Facebook's interface updates frequently, so the exact label or menu location may shift. If you can't find the deletion option, it's often because your account doesn't have full control permissions on that specific Page.

Variables That Affect the Process

Several factors determine how smoothly — or how differently — this process plays out for different users:

Permission level is the biggest one. If you created the Page yourself and it's connected to your personal Facebook account, deletion is usually accessible. If the Page was set up through a Business Manager or agency account, you may need to first transfer ownership or request access.

Page age and history don't block deletion, but they do raise the stakes. A Page with years of reviews, post history, and customer interactions represents data that will be gone permanently. Facebook won't archive it for you.

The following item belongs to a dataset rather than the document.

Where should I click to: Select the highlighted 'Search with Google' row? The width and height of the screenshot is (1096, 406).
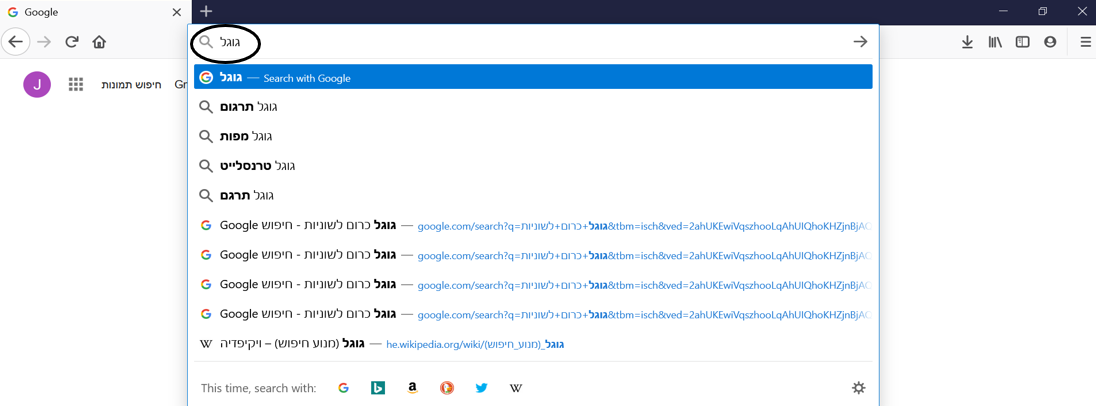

Connected assets can complicate things. If your Page is linked to an Instagram account, a WhatsApp Business number, a Facebook Shop, or active ad accounts, those connections should be reviewed before deletion. Removing the Page doesn't automatically clean up those linked accounts, and in some cases, it can disrupt them.

Ad history and billing should be settled before deletion. If there are active campaigns or outstanding charges tied to the Page, Facebook may flag issues during the deletion process.

Business Manager vs. personal account setup also matters. Pages managed under a Business Manager (now Meta Business Portfolio) may need to be removed from that Business Manager first — or deleted directly through the Business Suite rather than through the standard Facebook interface.

Deleting vs. Unpublishing: The Spectrum of Options

Most users approaching this decision fall somewhere on a spectrum:

SituationBetter Option
Taking a break from the PageUnpublish (hide from public)
Rebranding or renamingUpdate Page name/username instead
Merging with another PageUse Facebook's Page merge tool
Page compromised or hackedSecure account first, then decide
Fully shutting down the businessDelete
Reducing your Facebook presenceUnpublish + remove admin access

Deletion is the right call in specific circumstances, but it's irreversible — so it deserves the same weight as any other permanent business decision.

What You Can't Get Back After Deletion 🗂️

Once the 30-day window closes, these are gone permanently:

  • All posts, photos, and videos published on the Page
  • Customer reviews and ratings
  • Follower and like counts (and the audience itself)
  • Page Insights and analytics history
  • Any messages sent through the Page's inbox
  • The Page's unique username/URL

If any of that data has value — historical records, customer testimonials, engagement data — export or screenshot what you need before initiating deletion.

The Detail Most People Miss

Facebook's 30-day deletion window only works if your account remains active. If your personal Facebook account (the one with ownership of the Page) is also deactivated or restricted during that window, your ability to cancel the deletion may be affected.

How this plays out specifically depends on how your account and Page are connected — which is one of the reasons the process can feel different for different users even when the steps look identical on paper.